Directions for this task: Pull every line holding the word "Select" out of the data and copy it.

Source records:
=== Begin Enclosure ===

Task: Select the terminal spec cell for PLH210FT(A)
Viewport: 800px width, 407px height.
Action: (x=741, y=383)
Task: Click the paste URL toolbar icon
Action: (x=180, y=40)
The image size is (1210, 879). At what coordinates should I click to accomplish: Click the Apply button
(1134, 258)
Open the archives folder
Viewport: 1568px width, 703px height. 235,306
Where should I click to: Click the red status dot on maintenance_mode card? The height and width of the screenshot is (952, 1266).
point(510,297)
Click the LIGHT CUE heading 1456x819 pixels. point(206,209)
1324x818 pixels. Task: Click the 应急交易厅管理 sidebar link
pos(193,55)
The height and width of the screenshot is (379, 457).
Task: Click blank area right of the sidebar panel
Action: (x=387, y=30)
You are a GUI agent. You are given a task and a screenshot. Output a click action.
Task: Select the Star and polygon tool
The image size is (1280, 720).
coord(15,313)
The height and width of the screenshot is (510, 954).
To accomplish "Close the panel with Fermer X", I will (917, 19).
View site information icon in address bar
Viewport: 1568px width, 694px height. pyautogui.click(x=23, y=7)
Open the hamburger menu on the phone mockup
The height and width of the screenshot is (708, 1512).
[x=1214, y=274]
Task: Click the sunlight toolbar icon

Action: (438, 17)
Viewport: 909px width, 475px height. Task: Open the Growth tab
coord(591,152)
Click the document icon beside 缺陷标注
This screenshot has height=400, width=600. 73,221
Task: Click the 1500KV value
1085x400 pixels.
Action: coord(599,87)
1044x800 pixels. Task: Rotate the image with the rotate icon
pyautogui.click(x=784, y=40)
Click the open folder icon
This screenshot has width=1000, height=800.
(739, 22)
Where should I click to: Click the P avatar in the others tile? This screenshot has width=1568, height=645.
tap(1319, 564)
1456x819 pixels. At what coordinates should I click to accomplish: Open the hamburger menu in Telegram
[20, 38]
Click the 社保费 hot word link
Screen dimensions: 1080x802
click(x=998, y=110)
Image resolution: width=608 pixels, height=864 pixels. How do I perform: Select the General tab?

=== End Enclosure ===

Your solution:
Task: Select the terminal spec cell for PLH210FT(A)
Task: Select the Star and polygon tool
Image resolution: width=608 pixels, height=864 pixels. How do I perform: Select the General tab?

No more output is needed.